**TASK OBJECTIVE:**
Output the listing below, reproducing every line exactly.

**INPUT ROWS:**
-- start --

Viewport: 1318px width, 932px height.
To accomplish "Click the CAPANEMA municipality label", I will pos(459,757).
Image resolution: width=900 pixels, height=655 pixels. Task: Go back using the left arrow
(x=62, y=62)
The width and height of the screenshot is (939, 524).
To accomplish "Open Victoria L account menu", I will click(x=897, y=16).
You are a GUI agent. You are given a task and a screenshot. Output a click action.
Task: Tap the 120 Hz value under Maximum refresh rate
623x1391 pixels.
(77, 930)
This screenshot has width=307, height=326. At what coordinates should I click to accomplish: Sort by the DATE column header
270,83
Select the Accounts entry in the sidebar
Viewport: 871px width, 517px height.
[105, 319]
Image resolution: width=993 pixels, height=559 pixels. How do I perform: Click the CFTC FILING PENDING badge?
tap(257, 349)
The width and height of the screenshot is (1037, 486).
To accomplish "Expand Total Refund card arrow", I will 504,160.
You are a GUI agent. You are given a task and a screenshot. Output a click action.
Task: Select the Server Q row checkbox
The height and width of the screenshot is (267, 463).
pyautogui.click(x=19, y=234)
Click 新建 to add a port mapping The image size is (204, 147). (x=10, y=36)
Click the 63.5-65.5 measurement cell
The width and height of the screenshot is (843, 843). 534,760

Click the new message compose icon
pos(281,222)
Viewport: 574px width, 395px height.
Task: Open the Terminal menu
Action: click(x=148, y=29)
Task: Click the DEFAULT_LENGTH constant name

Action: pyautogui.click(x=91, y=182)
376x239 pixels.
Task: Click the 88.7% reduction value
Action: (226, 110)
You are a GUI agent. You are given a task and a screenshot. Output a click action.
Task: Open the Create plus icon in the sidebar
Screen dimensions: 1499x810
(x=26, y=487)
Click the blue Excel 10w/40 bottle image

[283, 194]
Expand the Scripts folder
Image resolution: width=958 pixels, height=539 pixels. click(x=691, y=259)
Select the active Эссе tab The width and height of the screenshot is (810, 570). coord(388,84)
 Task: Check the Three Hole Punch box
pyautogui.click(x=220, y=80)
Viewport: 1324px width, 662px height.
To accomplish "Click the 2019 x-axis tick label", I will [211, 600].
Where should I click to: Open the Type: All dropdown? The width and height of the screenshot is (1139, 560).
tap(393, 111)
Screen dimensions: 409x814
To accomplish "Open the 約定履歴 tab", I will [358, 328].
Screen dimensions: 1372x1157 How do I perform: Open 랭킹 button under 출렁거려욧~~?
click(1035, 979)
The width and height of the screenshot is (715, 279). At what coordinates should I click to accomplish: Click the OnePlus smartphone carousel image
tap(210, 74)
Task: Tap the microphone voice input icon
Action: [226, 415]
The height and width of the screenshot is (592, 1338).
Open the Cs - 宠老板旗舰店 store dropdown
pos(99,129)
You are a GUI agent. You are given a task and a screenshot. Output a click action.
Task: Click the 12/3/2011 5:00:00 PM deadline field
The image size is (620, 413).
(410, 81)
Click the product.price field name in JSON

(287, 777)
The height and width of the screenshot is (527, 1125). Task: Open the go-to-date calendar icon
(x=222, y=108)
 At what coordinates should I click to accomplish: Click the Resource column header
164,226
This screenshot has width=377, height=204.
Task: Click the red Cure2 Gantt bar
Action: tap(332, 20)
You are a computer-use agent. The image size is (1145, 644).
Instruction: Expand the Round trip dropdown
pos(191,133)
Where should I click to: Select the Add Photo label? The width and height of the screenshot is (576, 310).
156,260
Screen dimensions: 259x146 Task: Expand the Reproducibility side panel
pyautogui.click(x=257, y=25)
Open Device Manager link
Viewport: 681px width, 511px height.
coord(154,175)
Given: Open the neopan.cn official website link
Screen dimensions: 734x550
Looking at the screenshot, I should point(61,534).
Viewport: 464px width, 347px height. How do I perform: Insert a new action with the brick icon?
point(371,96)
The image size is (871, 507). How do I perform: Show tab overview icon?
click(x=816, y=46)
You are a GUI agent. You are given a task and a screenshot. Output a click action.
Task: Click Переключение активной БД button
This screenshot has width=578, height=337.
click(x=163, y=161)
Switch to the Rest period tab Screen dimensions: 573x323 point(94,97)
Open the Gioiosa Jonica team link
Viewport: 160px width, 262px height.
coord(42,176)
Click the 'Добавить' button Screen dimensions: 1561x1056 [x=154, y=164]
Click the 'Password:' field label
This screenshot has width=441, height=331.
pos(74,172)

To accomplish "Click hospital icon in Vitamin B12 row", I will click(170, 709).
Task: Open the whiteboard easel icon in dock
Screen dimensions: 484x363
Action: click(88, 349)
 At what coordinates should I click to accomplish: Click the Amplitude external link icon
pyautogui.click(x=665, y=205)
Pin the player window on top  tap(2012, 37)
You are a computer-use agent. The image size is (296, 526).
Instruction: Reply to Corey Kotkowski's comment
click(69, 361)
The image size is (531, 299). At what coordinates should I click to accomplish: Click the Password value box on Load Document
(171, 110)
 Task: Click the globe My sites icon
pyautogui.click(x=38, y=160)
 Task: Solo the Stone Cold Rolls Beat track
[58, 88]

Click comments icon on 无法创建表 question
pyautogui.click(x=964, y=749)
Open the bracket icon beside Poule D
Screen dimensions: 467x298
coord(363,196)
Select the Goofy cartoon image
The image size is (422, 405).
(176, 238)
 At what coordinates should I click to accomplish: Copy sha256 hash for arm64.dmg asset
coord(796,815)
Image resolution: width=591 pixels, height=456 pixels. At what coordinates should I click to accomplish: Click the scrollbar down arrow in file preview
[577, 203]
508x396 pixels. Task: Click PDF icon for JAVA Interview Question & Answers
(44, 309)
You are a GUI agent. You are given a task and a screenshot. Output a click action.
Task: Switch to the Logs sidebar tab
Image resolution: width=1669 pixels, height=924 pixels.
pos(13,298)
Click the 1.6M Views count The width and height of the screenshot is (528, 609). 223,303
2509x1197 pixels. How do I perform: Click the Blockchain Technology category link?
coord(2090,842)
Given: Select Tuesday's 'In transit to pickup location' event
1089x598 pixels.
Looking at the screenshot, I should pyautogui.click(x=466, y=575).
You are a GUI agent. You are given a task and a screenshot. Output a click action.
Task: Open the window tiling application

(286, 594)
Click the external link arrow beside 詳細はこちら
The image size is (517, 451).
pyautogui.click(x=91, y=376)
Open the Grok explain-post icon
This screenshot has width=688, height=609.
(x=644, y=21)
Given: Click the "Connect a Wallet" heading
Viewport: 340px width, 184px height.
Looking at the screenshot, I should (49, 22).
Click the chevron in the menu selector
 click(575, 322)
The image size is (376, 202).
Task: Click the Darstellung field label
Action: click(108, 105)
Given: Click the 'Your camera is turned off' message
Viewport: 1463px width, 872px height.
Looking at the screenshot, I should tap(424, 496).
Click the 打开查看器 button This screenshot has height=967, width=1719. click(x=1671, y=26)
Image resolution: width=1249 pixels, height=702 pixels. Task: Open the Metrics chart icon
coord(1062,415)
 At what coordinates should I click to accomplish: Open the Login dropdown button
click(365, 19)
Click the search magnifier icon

-- end --

**THE SOLUTION:**
Viewport: 1318px width, 932px height.
To accomplish "Click the CAPANEMA municipality label", I will pos(459,757).
Image resolution: width=900 pixels, height=655 pixels. Task: Go back using the left arrow
(x=62, y=62)
The width and height of the screenshot is (939, 524).
To accomplish "Open Victoria L account menu", I will click(x=897, y=16).
You are a GUI agent. You are given a task and a screenshot. Output a click action.
Task: Tap the 120 Hz value under Maximum refresh rate
623x1391 pixels.
(77, 930)
This screenshot has width=307, height=326. At what coordinates should I click to accomplish: Sort by the DATE column header
270,83
Select the Accounts entry in the sidebar
Viewport: 871px width, 517px height.
[105, 319]
Image resolution: width=993 pixels, height=559 pixels. How do I perform: Click the CFTC FILING PENDING badge?
tap(257, 349)
The width and height of the screenshot is (1037, 486).
To accomplish "Expand Total Refund card arrow", I will 504,160.
You are a GUI agent. You are given a task and a screenshot. Output a click action.
Task: Select the Server Q row checkbox
The height and width of the screenshot is (267, 463).
pyautogui.click(x=19, y=234)
Click 新建 to add a port mapping The image size is (204, 147). (x=10, y=36)
Click the 63.5-65.5 measurement cell
The width and height of the screenshot is (843, 843). 534,760

Click the new message compose icon
pos(281,222)
Viewport: 574px width, 395px height.
Task: Open the Terminal menu
Action: click(x=148, y=29)
Task: Click the DEFAULT_LENGTH constant name

Action: pyautogui.click(x=91, y=182)
376x239 pixels.
Task: Click the 88.7% reduction value
Action: (226, 110)
You are a GUI agent. You are given a task and a screenshot. Output a click action.
Task: Open the Create plus icon in the sidebar
Screen dimensions: 1499x810
(x=26, y=487)
Click the blue Excel 10w/40 bottle image

[283, 194]
Expand the Scripts folder
Image resolution: width=958 pixels, height=539 pixels. click(x=691, y=259)
Select the active Эссе tab The width and height of the screenshot is (810, 570). coord(388,84)
 Task: Check the Three Hole Punch box
pyautogui.click(x=220, y=80)
Viewport: 1324px width, 662px height.
To accomplish "Click the 2019 x-axis tick label", I will [211, 600].
Where should I click to: Open the Type: All dropdown? The width and height of the screenshot is (1139, 560).
tap(393, 111)
Screen dimensions: 409x814
To accomplish "Open the 約定履歴 tab", I will [358, 328].
Screen dimensions: 1372x1157 How do I perform: Open 랭킹 button under 출렁거려욧~~?
click(1035, 979)
The width and height of the screenshot is (715, 279). At what coordinates should I click to accomplish: Click the OnePlus smartphone carousel image
tap(210, 74)
Task: Tap the microphone voice input icon
Action: [226, 415]
The height and width of the screenshot is (592, 1338).
Open the Cs - 宠老板旗舰店 store dropdown
pos(99,129)
You are a GUI agent. You are given a task and a screenshot. Output a click action.
Task: Click the 12/3/2011 5:00:00 PM deadline field
The image size is (620, 413).
(410, 81)
Click the product.price field name in JSON

(287, 777)
The height and width of the screenshot is (527, 1125). Task: Open the go-to-date calendar icon
(x=222, y=108)
 At what coordinates should I click to accomplish: Click the Resource column header
164,226
This screenshot has width=377, height=204.
Task: Click the red Cure2 Gantt bar
Action: tap(332, 20)
You are a computer-use agent. The image size is (1145, 644).
Instruction: Expand the Round trip dropdown
pos(191,133)
Where should I click to: Select the Add Photo label? The width and height of the screenshot is (576, 310).
156,260
Screen dimensions: 259x146 Task: Expand the Reproducibility side panel
pyautogui.click(x=257, y=25)
Open Device Manager link
Viewport: 681px width, 511px height.
coord(154,175)
Given: Open the neopan.cn official website link
Screen dimensions: 734x550
Looking at the screenshot, I should point(61,534).
Viewport: 464px width, 347px height. How do I perform: Insert a new action with the brick icon?
point(371,96)
The image size is (871, 507). How do I perform: Show tab overview icon?
click(x=816, y=46)
You are a GUI agent. You are given a task and a screenshot. Output a click action.
Task: Click Переключение активной БД button
This screenshot has width=578, height=337.
click(x=163, y=161)
Switch to the Rest period tab Screen dimensions: 573x323 point(94,97)
Open the Gioiosa Jonica team link
Viewport: 160px width, 262px height.
coord(42,176)
Click the 'Добавить' button Screen dimensions: 1561x1056 [x=154, y=164]
Click the 'Password:' field label
This screenshot has width=441, height=331.
pos(74,172)

To accomplish "Click hospital icon in Vitamin B12 row", I will click(170, 709).
Task: Open the whiteboard easel icon in dock
Screen dimensions: 484x363
Action: click(88, 349)
 At what coordinates should I click to accomplish: Click the Amplitude external link icon
pyautogui.click(x=665, y=205)
Pin the player window on top  tap(2012, 37)
You are a computer-use agent. The image size is (296, 526).
Instruction: Reply to Corey Kotkowski's comment
click(69, 361)
The image size is (531, 299). At what coordinates should I click to accomplish: Click the Password value box on Load Document
(171, 110)
 Task: Click the globe My sites icon
pyautogui.click(x=38, y=160)
 Task: Solo the Stone Cold Rolls Beat track
[58, 88]

Click comments icon on 无法创建表 question
pyautogui.click(x=964, y=749)
Open the bracket icon beside Poule D
Screen dimensions: 467x298
coord(363,196)
Select the Goofy cartoon image
The image size is (422, 405).
(176, 238)
 At what coordinates should I click to accomplish: Copy sha256 hash for arm64.dmg asset
coord(796,815)
Image resolution: width=591 pixels, height=456 pixels. At what coordinates should I click to accomplish: Click the scrollbar down arrow in file preview
[577, 203]
508x396 pixels. Task: Click PDF icon for JAVA Interview Question & Answers
(44, 309)
You are a GUI agent. You are given a task and a screenshot. Output a click action.
Task: Switch to the Logs sidebar tab
Image resolution: width=1669 pixels, height=924 pixels.
pos(13,298)
Click the 1.6M Views count The width and height of the screenshot is (528, 609). 223,303
2509x1197 pixels. How do I perform: Click the Blockchain Technology category link?
coord(2090,842)
Given: Select Tuesday's 'In transit to pickup location' event
1089x598 pixels.
Looking at the screenshot, I should pyautogui.click(x=466, y=575).
You are a GUI agent. You are given a task and a screenshot. Output a click action.
Task: Open the window tiling application

(286, 594)
Click the external link arrow beside 詳細はこちら
The image size is (517, 451).
pyautogui.click(x=91, y=376)
Open the Grok explain-post icon
This screenshot has width=688, height=609.
(x=644, y=21)
Given: Click the "Connect a Wallet" heading
Viewport: 340px width, 184px height.
Looking at the screenshot, I should (49, 22).
Click the chevron in the menu selector
 click(575, 322)
The image size is (376, 202).
Task: Click the Darstellung field label
Action: click(108, 105)
Given: Click the 'Your camera is turned off' message
Viewport: 1463px width, 872px height.
Looking at the screenshot, I should tap(424, 496).
Click the 打开查看器 button This screenshot has height=967, width=1719. click(x=1671, y=26)
Image resolution: width=1249 pixels, height=702 pixels. Task: Open the Metrics chart icon
coord(1062,415)
 At what coordinates should I click to accomplish: Open the Login dropdown button
click(365, 19)
Click the search magnifier icon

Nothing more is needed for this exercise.